Each warp loads values from 4 distant locations in global memory. This means that the memory accesses are not coalesced: the memory bandwidth is low. Consider an \(8 \times 8 \times 8\) block. A warp of 32 threads will load 4 rows of 8 values each. The values within each row contiguous, but the rows are not contiguous.

Thread Coarsening

Stencils do not benefit from shared memory as much as convolutions due to the sparsity of the sampled points. Most applications of the stencil patterns work with a 3D grid, resulting in relatively small tile sizes per block.

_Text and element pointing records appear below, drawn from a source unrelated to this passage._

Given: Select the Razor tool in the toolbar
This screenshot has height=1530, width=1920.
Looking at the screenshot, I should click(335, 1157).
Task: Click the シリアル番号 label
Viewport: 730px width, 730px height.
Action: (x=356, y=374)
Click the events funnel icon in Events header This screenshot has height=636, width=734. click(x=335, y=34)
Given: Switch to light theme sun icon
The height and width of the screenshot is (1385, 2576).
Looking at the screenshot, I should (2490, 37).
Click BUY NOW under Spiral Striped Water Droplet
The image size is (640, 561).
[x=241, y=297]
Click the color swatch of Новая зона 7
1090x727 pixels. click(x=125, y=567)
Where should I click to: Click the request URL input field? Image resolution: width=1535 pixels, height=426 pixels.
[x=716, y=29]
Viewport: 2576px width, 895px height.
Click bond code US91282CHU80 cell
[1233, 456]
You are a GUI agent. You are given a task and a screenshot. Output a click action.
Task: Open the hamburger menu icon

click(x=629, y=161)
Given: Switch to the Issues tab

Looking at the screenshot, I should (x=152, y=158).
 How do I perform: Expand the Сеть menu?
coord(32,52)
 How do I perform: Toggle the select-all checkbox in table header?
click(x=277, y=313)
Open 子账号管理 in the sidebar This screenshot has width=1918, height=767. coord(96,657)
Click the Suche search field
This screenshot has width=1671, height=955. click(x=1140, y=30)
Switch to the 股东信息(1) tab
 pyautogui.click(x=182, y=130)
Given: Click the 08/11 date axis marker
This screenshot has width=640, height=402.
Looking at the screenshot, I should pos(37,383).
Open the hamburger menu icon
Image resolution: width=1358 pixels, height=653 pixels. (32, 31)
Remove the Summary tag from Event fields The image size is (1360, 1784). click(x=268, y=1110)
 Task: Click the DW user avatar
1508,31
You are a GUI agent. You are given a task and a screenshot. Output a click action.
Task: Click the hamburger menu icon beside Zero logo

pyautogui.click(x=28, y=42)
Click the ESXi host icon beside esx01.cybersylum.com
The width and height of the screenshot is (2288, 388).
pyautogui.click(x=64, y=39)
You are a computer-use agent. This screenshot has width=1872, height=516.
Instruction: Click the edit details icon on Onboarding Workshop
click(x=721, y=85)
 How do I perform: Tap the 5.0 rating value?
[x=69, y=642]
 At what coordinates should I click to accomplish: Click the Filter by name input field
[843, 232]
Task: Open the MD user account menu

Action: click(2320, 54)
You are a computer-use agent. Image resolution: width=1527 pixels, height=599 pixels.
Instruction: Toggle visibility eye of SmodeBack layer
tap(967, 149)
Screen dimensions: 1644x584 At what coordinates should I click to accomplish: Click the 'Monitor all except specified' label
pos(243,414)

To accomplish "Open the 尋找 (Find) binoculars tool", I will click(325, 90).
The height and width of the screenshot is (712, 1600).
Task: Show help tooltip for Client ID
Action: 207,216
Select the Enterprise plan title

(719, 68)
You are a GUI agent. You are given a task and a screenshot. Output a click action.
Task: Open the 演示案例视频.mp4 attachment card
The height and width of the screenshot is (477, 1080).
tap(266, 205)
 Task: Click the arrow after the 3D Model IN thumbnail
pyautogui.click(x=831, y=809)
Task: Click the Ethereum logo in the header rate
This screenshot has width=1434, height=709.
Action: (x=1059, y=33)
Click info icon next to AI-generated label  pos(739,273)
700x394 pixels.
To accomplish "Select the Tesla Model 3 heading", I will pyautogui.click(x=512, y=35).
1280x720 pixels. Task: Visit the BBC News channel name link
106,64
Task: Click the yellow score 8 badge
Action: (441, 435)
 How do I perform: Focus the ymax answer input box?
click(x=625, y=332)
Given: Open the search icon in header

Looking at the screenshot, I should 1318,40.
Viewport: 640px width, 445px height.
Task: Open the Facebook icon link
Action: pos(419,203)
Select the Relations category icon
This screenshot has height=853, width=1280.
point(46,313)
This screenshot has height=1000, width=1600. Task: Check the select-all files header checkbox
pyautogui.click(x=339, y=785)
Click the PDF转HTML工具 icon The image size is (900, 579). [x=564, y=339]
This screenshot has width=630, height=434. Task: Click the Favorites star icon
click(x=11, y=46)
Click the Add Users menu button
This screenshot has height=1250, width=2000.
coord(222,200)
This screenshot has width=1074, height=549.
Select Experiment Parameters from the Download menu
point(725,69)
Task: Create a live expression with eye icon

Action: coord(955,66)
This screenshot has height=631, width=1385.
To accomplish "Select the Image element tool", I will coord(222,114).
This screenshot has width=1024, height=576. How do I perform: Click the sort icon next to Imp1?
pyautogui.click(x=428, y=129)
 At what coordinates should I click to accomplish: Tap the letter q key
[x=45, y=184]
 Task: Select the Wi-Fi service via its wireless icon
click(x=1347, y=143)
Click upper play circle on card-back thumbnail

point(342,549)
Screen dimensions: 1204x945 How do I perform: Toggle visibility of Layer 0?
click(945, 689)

A solution to this is to increase the amount of work each thread performs, AKA thread coarsening. The price paid for parallelism in the stencil pattern is the low frequency of memory reuse.

Each thread performs more work in the \(z\) direction for a 3D seven-point stencil. All threads collaborate to load in a \(z\) layer at time from \(z-1\) to \(z+1\). There are then 3 different shared memory tiles per block. After computing values in the current output tile, the shared memory is rearranged for the next layer. This means that there are more transfers between shared memory as opposed to global memory.

The threads are launched to work with a 2D tile at a time, so the size of the block is now \(T^2\). This means we can use a larger value for \(T\). The compute to memory ratio is almost doubled under this scheme. Additionally, the amount of shared memory required is \(3T^2\) rather than \(T^3\).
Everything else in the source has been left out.